Il Ministero delle Infrastrutture e dei Trasporti ha certificato oggi la Tangenziale di Napoli come prima Smart Road d’Italia. La designazione è arrivata dopo l’adeguamento ai requisiti del Decreto Ministeriale 70/2018. La certificazione copre l’intero tracciato urbano e introduce standard digitali per monitoraggio, sicurezza e comunicazione tra veicoli e infrastruttura: attivi il monitoraggio del traffico, il controllo delle condizioni meteorologiche e del rischio idrogeologico, la comunicazione bidirezionale veicolo‑infrastruttura.
Il progetto è stato sviluppato con il supporto tecnologico di Movyon e con il coinvolgimento della società Tangenziale di Napoli e del Gruppo Autostrade per l’Italia.
Cosa prevede la certificazione Smart Road
L’infrastruttura è stata equipaggiata per raccogliere ed elaborare in tempo reale i dati lungo 22 chilometri di tratta urbana. Le informazioni riguardano traffico, cantieri, veicoli in avaria e meteo, e raggiungono sia il centro di controllo sia i veicoli connessi, quando disponibili. Sono operativi servizi informativi che inviano avvisi istantanei su cantieri, mezzi in panne e condizioni meteorologiche avverse alle auto compatibili, con l’obiettivo dichiarato di ridurre i tempi di reazione e limitare le incertezze operative nella guida e nella gestione delle emergenze.
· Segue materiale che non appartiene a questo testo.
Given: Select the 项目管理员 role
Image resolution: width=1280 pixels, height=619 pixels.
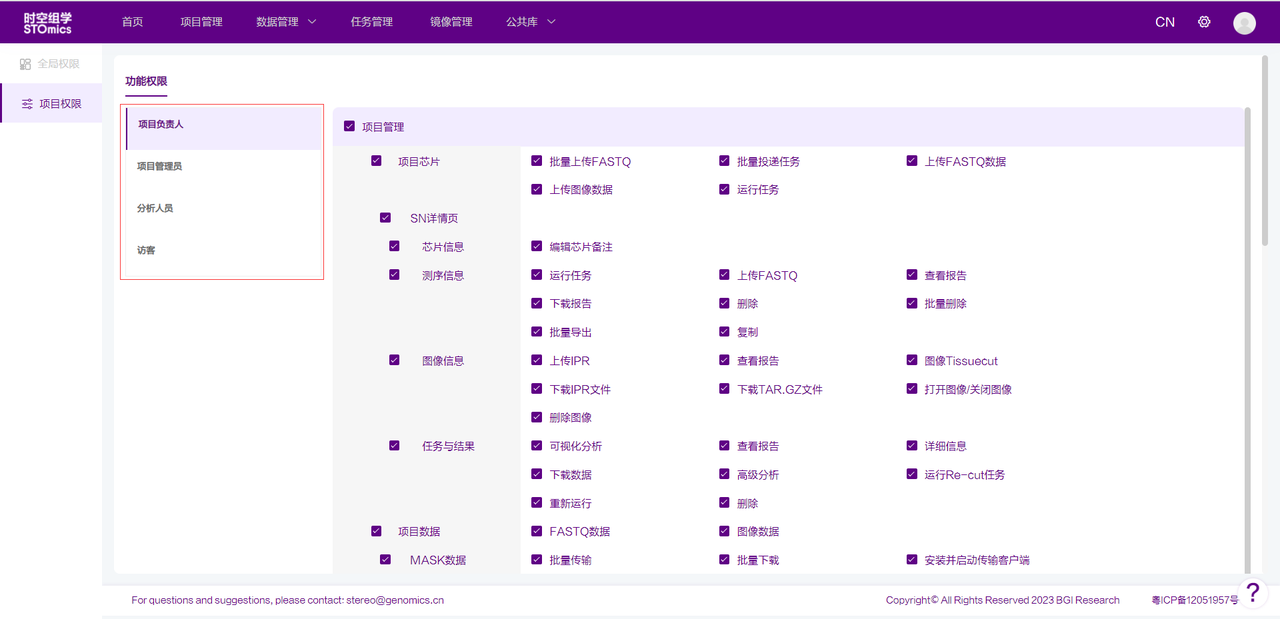Looking at the screenshot, I should 159,166.
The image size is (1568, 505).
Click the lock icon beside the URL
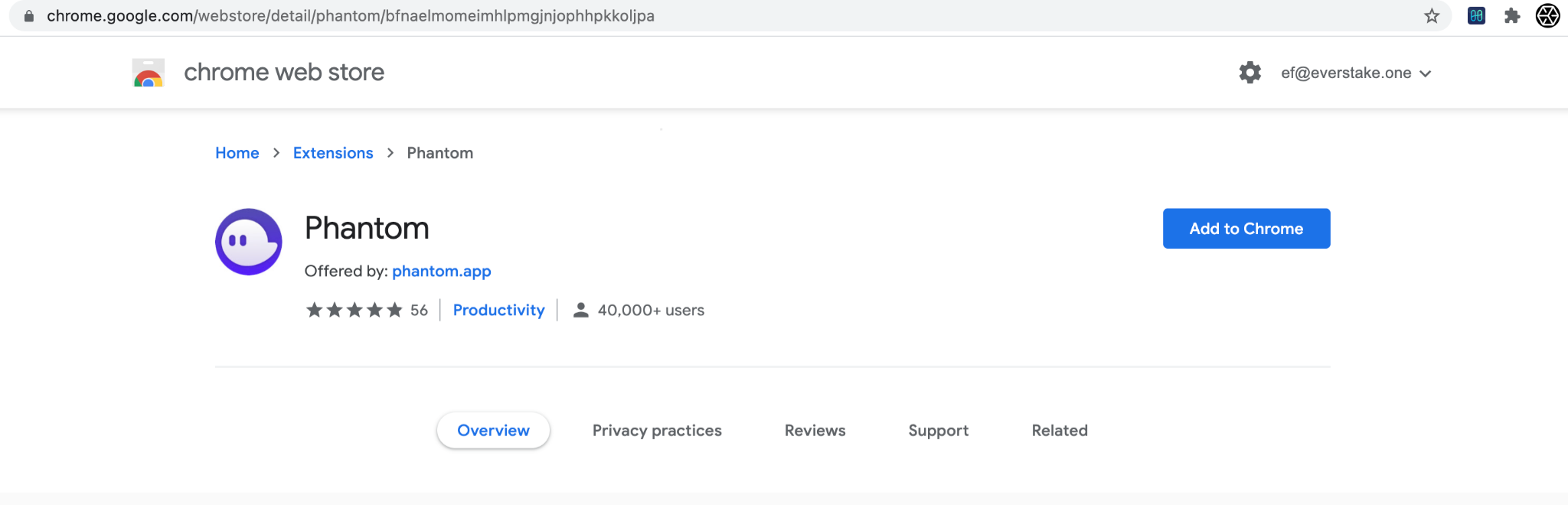click(29, 16)
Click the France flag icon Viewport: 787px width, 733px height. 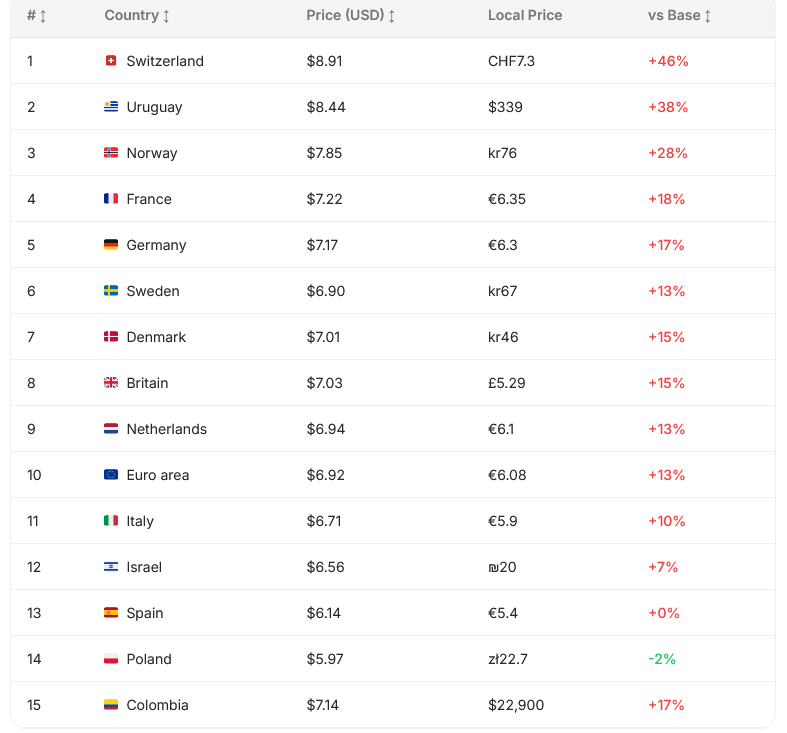(x=111, y=199)
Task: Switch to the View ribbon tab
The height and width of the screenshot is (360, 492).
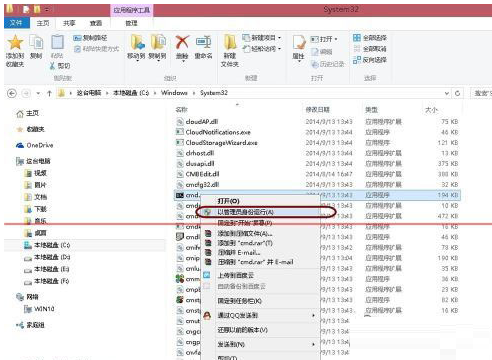Action: [96, 23]
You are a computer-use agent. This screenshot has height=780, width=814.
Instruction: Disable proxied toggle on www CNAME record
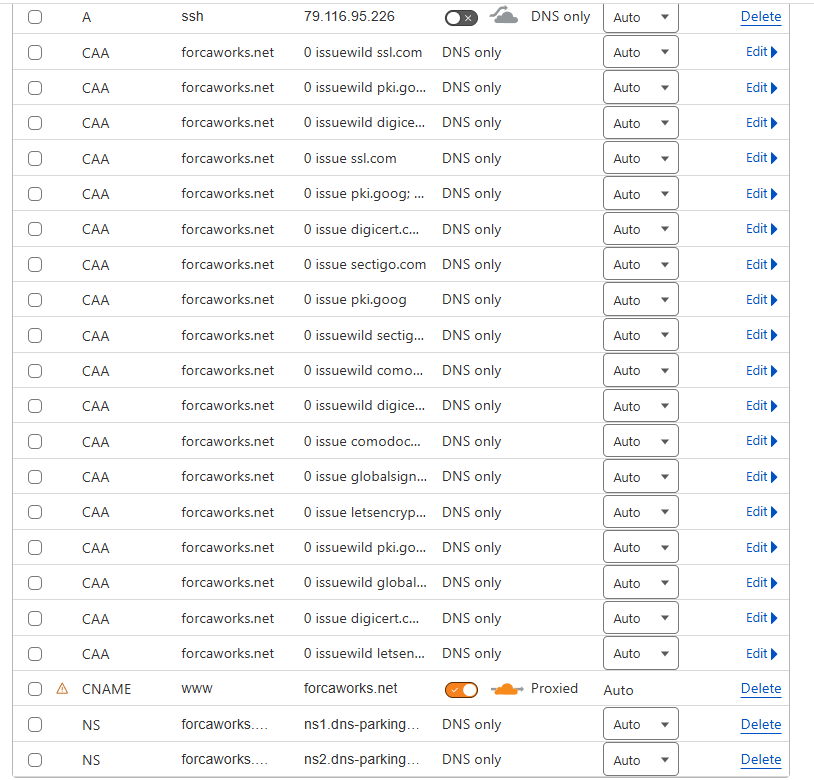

Sensori e piattaforma C‑ITS: numeri e tecnologie
La dotazione comprende 217 telecamere, 15 portali di rilevamento, 8 centraline meteorologiche e 40 antenne distribuite sull’intero asse, con tecnologie ITS‑G5 e Cellular V2X per lo scambio dati con i veicoli. La piattaforma centrale C‑ITS di Movyon integra i flussi provenienti dall’infrastruttura e da fonti esterne per fornire una visione coordinata agli operatori. I dati generati alimentano la sorveglianza della tratta e la messaggistica verso i veicoli compatibili, includendo segnalazioni su incidenti, cantieri o condizioni meteo che richiedono prudenza.
Test di guida autonoma tra Vomero e Fuorigrotta
La sperimentazione ha incluso prove di guida autonoma sul tratto tra Vomero e Fuorigrotta. In uno dei test, un veicolo ha adattato la velocità in base ai messaggi ricevuti dall’infrastruttura, caso d’uso concreto della comunicazione V2I. In parallelo risultano operativi mezzi connessi che dialogano con la rete per supportare la gestione del traffico e la risoluzione di criticità: la piattaforma C‑ITS aggrega i dati e mette a disposizione strumenti per l’attivazione dei pannelli informativi dinamici e il coordinamento con le squadre su strada.
La certificazione del MIT attesta il rispetto delle tre specifiche previste dal DM 70/2018 e formalizza lo status di smart road dell’infrastruttura napoletana; le fasi operative e le sperimentazioni restano attive lungo il tracciato, con aggiornamenti resi pubblici dalle società coinvolte a copertura dei principali casi d’uso.